Oh how I long for the Mothers days of old. (By old I mean of 3-4 years ago).
Today’s started with an hour of painful manipulation of sore points and aching limbs just to get out of bed, then an hour just to sweep the floor and plump the sofa so my house looked presentable. (I’ve skipped the 2 hours of crying while trying to wash, get dressed etc, as it’s boring).
Now I’m waiting for my eldest to arrive, and I’m happily snuggled on the sofa with my big bear of a dog. The thing is I am angry at myself as I know I really will hurt as I move to greet my daughter, and that takes the shine off the day.

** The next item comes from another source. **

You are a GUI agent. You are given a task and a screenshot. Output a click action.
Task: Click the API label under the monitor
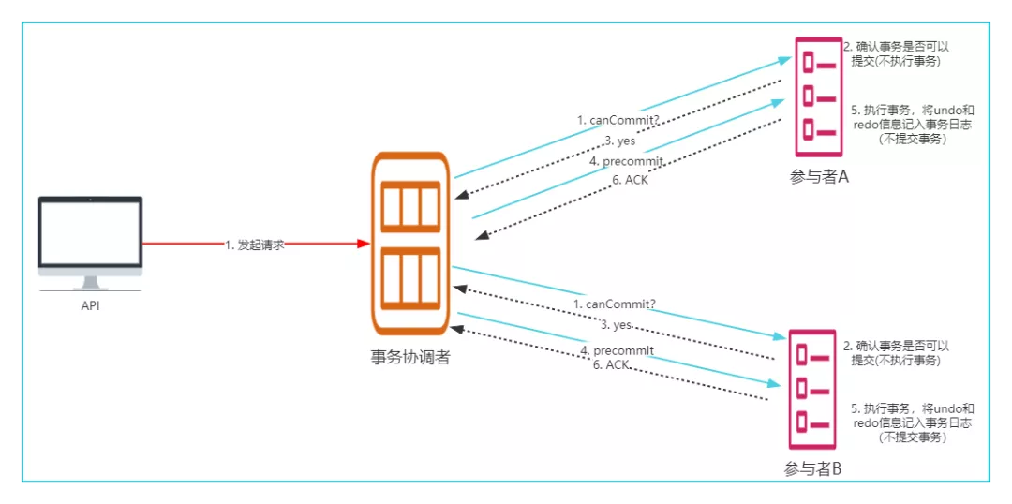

I’ve already had a bit of a ding dong with my youngest. Over nothing more than (from her point of view), me not wanting to go out today – being moany/lazy, but the truth is – I’m already exhausted and made a row up so I didn’t have to be that “sickly” woman again.

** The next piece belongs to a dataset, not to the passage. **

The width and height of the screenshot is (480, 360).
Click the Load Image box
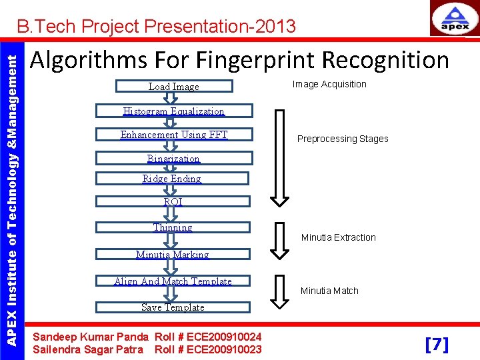tap(173, 86)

I already feel terrible, this time a few years back we would’ve been out as a group, all doing something lovely, visiting a farm, watching a film, seeing friends etc: but now.. I’m pretending to watch a film that I’m so engrossed in I couldn’t possibly do anything with my beautiful girls 😦
Anyway. Happy Mother’s Day all X X
My spoons departed about an hour ago. I’m borrowing from tomorrow’s so don’t expect too much from me Monday lol.